People in general tend to remember negative experiences more than positive

By Kellyn Brown

Gail Strohschein walked into our office last week with an envelope of photos and a story to tell. It’s a story, she said, that is especially important right now. She mentioned the riots in Baltimore and Jon Krakauer’s recently published book on sexual assaults involving college students in Missoula. While those are important, she said another narrative is being overlooked.

“The main reason I came in here is because there are good kids out there,” Gail, who is nearing 80 years old, said. She sat down in my office to tell me about it.

A few weeks ago, high winds toppled a 90-foot tree on Gail’s property across the road in the Helena Flats area. It was quickly removed and sawed into pieces. Gail’s neighbor brought over a wood splitter and the two began chopping up and stacking about two cords of wood, which in a pile would measure 8 feet high, 16 feet long and 8 feet deep.

It was slow going. She began at 10 a.m. and continued working through the afternoon. At one point, a woman pulled over and asked if she could send some boys over to help. At first, Gail was skeptical of the proposition and asked the stranger if the boys knew how to stack wood. The driver assured her that they did.

Soon, nine very fit young men appeared and got to work. They were all wrestlers at Concordia College in Moorhead, Minnesota. Just one of them lived in the area. The others were visiting and of varying backgrounds and ethnicities.

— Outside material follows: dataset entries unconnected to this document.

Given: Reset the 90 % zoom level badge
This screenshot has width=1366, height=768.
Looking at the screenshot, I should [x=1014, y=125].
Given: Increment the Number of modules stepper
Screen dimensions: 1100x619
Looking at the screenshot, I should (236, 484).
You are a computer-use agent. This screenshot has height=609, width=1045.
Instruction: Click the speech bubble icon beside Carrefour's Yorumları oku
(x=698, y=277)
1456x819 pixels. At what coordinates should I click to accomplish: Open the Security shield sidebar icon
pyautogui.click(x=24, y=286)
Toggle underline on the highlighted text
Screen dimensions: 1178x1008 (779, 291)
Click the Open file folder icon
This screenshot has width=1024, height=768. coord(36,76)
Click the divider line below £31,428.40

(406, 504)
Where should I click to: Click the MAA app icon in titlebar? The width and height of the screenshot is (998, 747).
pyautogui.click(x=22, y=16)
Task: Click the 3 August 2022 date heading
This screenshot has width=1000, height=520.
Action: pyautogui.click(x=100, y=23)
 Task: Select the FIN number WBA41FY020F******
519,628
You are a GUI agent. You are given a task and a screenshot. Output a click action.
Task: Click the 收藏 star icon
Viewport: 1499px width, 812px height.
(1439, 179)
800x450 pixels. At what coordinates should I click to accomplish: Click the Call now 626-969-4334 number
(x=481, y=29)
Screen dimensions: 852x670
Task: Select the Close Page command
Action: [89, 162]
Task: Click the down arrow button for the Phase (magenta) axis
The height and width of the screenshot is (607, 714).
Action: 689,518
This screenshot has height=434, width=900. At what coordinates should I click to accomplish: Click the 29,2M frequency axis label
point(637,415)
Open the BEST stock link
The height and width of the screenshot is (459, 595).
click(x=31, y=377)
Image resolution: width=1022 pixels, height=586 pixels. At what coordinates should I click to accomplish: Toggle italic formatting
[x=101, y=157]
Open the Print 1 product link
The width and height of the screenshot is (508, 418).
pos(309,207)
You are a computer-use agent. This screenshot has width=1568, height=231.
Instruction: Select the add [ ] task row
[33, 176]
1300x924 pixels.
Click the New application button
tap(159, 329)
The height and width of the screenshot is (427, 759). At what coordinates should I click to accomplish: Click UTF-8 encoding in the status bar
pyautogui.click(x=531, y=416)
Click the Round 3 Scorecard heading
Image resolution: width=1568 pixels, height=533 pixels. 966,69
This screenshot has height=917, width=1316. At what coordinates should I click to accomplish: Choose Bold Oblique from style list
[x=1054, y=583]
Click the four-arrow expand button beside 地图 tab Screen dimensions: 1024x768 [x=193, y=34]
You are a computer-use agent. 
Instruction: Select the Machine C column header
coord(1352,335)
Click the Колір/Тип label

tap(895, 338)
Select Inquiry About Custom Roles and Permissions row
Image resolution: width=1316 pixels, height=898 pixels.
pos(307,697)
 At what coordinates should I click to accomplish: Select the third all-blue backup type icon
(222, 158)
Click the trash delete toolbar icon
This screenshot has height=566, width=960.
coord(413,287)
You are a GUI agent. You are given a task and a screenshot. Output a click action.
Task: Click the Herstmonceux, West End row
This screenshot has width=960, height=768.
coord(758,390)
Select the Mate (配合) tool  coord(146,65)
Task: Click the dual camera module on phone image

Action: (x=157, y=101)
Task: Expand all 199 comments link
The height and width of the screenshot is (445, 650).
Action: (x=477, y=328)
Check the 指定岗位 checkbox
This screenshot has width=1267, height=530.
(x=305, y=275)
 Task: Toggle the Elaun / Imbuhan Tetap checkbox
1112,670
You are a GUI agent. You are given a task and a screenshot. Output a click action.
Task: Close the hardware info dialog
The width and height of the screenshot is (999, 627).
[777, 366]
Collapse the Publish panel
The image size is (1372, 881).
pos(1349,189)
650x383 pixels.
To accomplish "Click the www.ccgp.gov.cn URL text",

At this point in the story, she began flipping through her photographs of the nine smiling college students carrying wood, laughing and posing with a dog. They looked like they were enjoying themselves, laboring under the sun to help a stranger.

“I still don’t know their names,” Gail said. “I don’t know where they live. I don’t know nothing.”

But they had a lasting effect on her. Retelling what happened the afternoon of May 6, she choked up a bit, “You just look and see all these kids that come to help you. I would have worn out. I couldn’t have kept going all day.”

The boys, however, made quick work of the wood. “They were like bees,” Gail recalled, and had the wood stacked and her property cleaned up in about an hour and a half.

That’s Gail’s story. That’s why she drove to our office in Kalispell. To her, this is news that needs to be shared. And her telling also tells you something about Gail. She’s a self-described optimist and thinks others should be, too. And they should.

People in general tend to remember negative experiences more than positive. A 2001 article in The Review of General Psychology explains, “Bad emotions, bad parents and bad feedback have more impact than good ones.”

In other words, even if far more good than bad events happen in our lives, we still remember the bad more vividly.

Here’s another Gail story that tells you a little bit about how she approaches life. When her lilacs were poisoned, she refused to let someone offer a reward to find out who did it. “Because I didn’t want to know,” she said. “Because I didn’t want to dislike any of my neighbors.”

So often in this job, someone stops by our office or calls the newsroom with a story about disagreements. It’s human nature. Then there’s Gail, a stranger who simply wants you to know, “there are good kids out there. And I’m praying for each and every one of them every night.”

I agree with Gail. There are good kids. There are a lot of good seniors, too.